Thanksgiving for many Americans is perhaps the most stressful cooking day of the year. It is a day dedicated to giving thanks and gorging on feasts with the centerpiece usually being a large, cooked bird.
The pressure is on for the host to produce the traditional meal, but the method of cooking the turkey does not have to be so conventional. The following are a few more unique ways to serve the turkey.
Watching football on Thanksgiving is, for some families, just as much a tradition as any other activity. What goes better with football than grilled food?
This method can be a bit more complicated as it requires more focus on the poultry meat. Turkeys can dry out easily on the grill and need to be watched and checked with a meat thermometer every 10 to 15 minutes, according to Food Network.
Grilled turkeys have a smoky flavor and more crispy skin compared to traditionally cooked birds.
Maybe the most unconventional (and least healthy) method of preparing a turkey is deep frying it. However, the taste is undeniably worth it to those who have tried it.
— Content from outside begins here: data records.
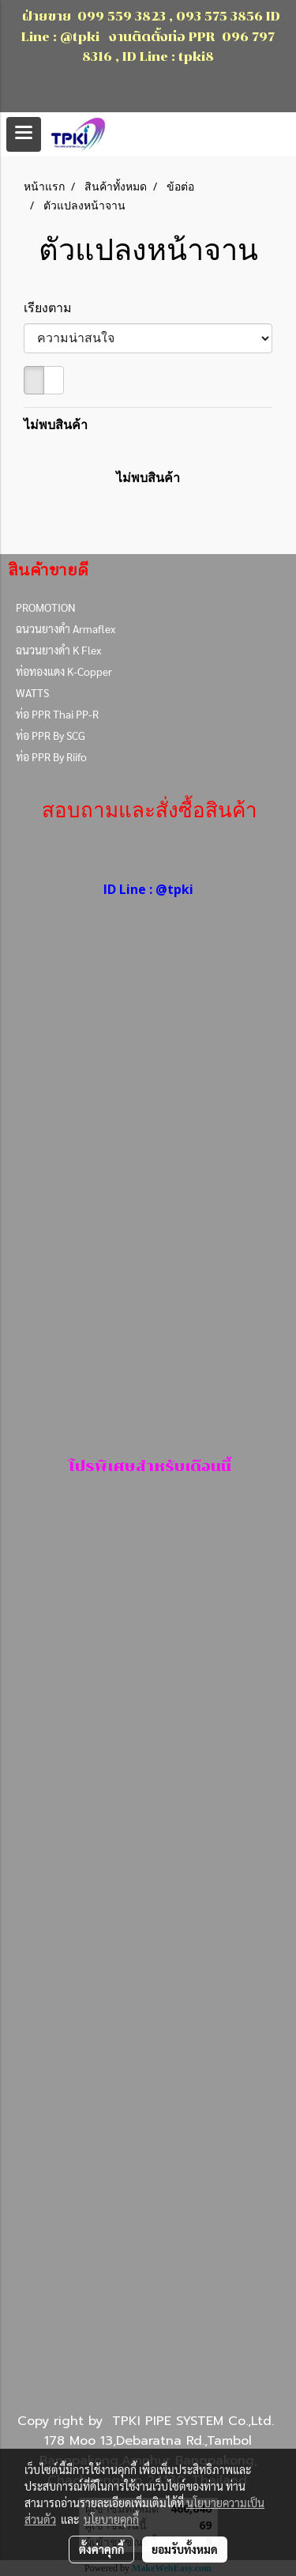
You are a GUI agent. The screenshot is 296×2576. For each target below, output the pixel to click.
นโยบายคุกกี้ (111, 2519)
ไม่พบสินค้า (56, 424)
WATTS (32, 692)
Rachael Larimore of Slate said that not only does it taste better than an oven roasted turkey, but the dark meat is more flavorful and the skin is very crispy.
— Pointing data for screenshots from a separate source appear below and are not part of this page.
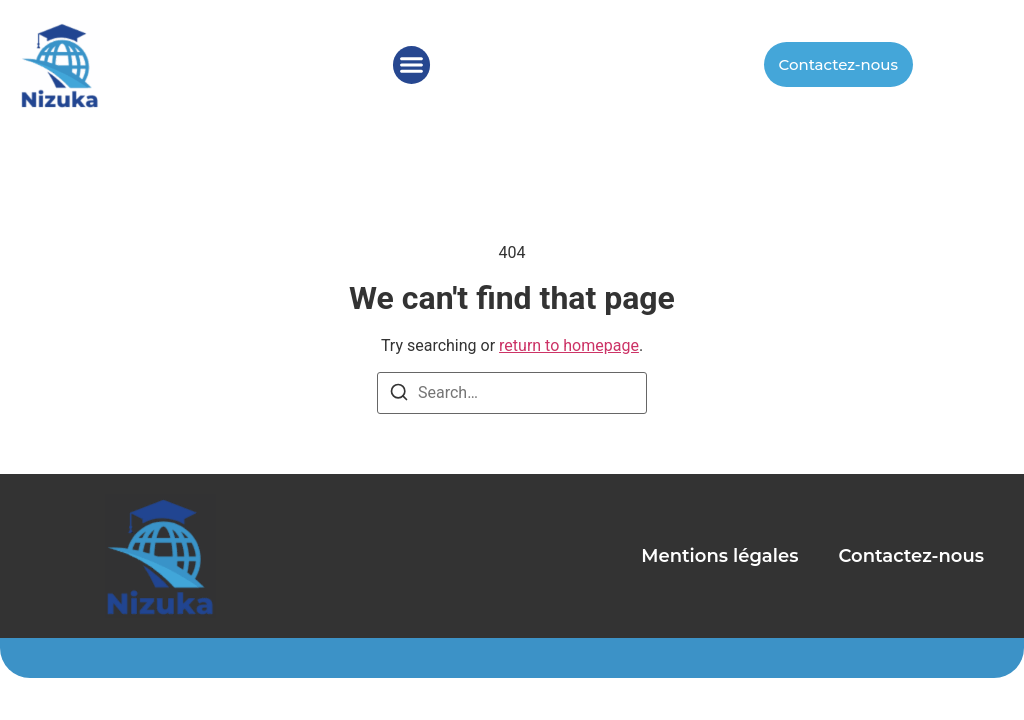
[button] (412, 65)
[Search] (399, 395)
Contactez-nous (911, 556)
Preparing a turkey this way is much more complicated, though; the process requires oil and a fryer that is preferably big enough to place a whole turkey. Butterball.com recommends that the turkey should be deep fried three to four minutes per pound. The dark meat should be around 175 degrees Fahrenheit and the white meat should be tested until it is 165 degrees Fahrenheit.
To maintain the roasting technique but add a little extra flavor, some people choose to brine their turkeys for the holiday. Brining is simply soaking the turkey before cooking it in the oven. The best type of solution is highly debatable and based on personal taste, but they mostly consist of salt and water.
How long the turkey is soaked is important to some people; Bob’s Burgers said that a two day brine is not as good as a three day brine, but that is also debatable. Again, depending on what the brine consists of, a turkey can still get a good, intense flavor after an overnight brine.
Making a turkey stew will take less time and help with the meat’s natural dry texture. A stew might not go well with some normal turkey sides but some of that could be made up for with the vegetables that go into the stew accompanying the turkey meat. The good news is that the vegetables and salt will liven up the flavor of the meat.